--- START ---

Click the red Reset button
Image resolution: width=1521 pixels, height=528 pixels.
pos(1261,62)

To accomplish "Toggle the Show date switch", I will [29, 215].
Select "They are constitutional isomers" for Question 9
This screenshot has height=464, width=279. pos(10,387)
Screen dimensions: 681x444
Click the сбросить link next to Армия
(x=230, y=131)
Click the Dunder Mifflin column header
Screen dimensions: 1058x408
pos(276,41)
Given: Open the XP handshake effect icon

--- END ---
--- START ---

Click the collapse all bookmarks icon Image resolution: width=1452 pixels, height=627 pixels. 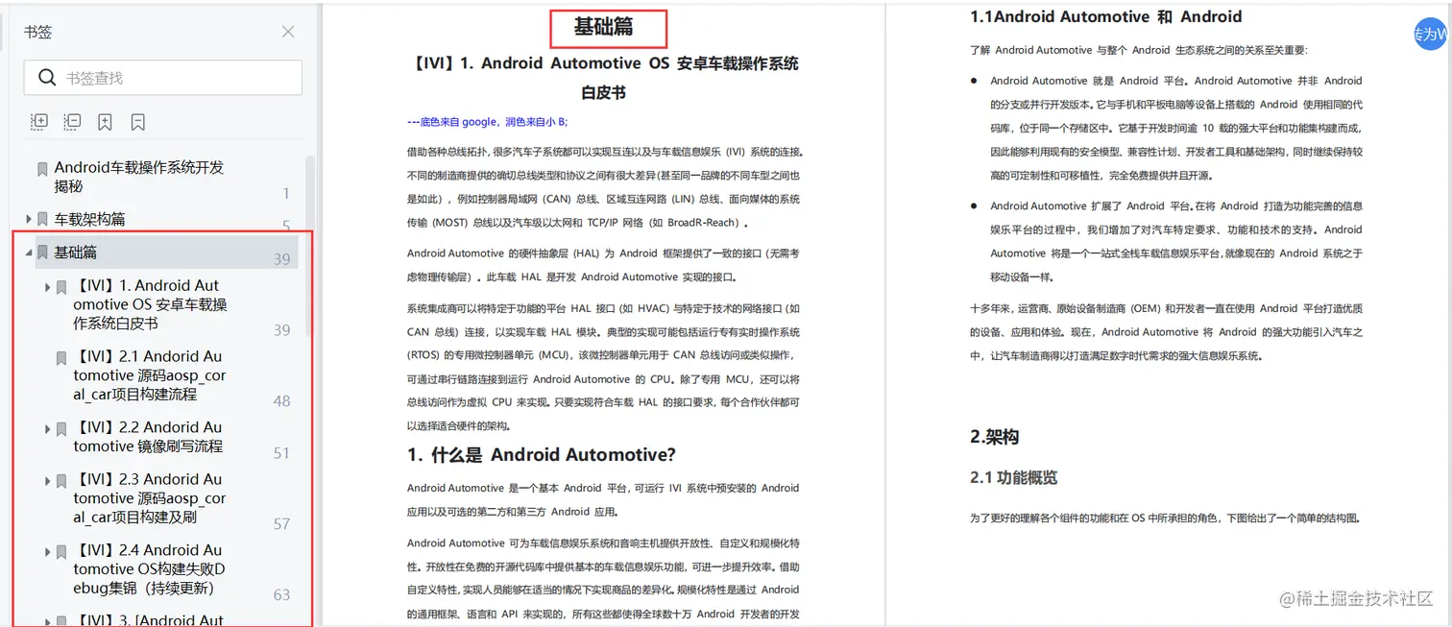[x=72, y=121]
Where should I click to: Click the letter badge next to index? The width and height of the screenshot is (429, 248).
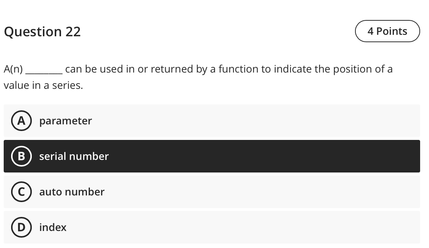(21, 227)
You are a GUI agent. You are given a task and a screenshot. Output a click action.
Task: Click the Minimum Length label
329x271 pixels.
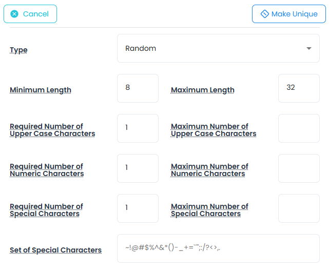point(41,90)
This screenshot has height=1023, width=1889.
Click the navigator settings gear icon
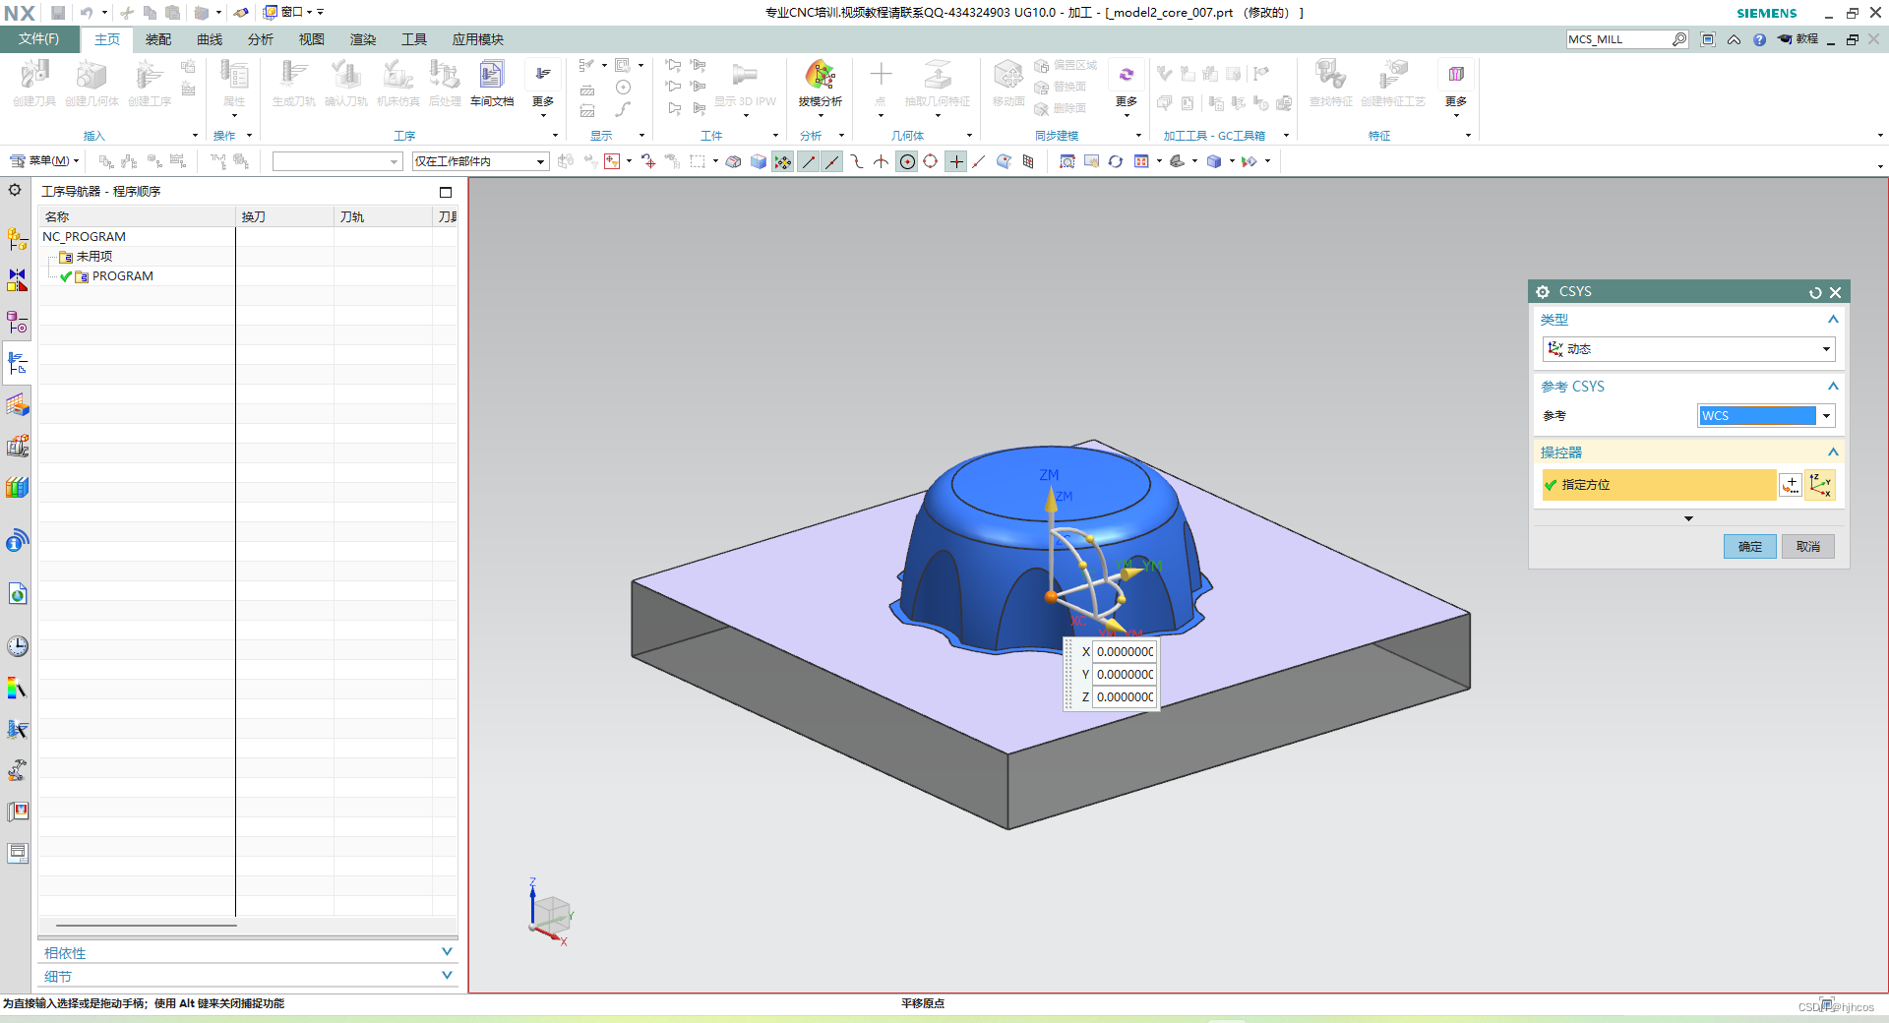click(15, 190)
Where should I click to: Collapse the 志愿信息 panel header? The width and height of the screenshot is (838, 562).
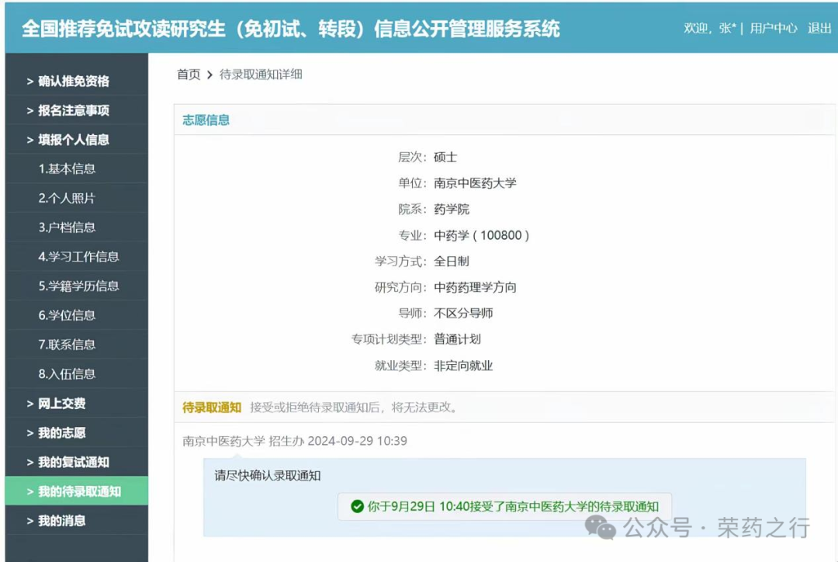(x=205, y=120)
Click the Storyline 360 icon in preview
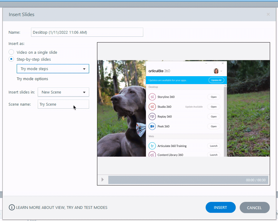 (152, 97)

--- END ---

## DIRECTIONS FOR THIS TASK
Using the records above, set down exactly the lines from the one with "for Question 9" through the one with "Given: Open the XP handshake effect icon", inclusive, and nothing more.

## EXERCISE ANSWER
Select "They are constitutional isomers" for Question 9
This screenshot has height=464, width=279. pos(10,387)
Screen dimensions: 681x444
Click the сбросить link next to Армия
(x=230, y=131)
Click the Dunder Mifflin column header
Screen dimensions: 1058x408
pos(276,41)
Given: Open the XP handshake effect icon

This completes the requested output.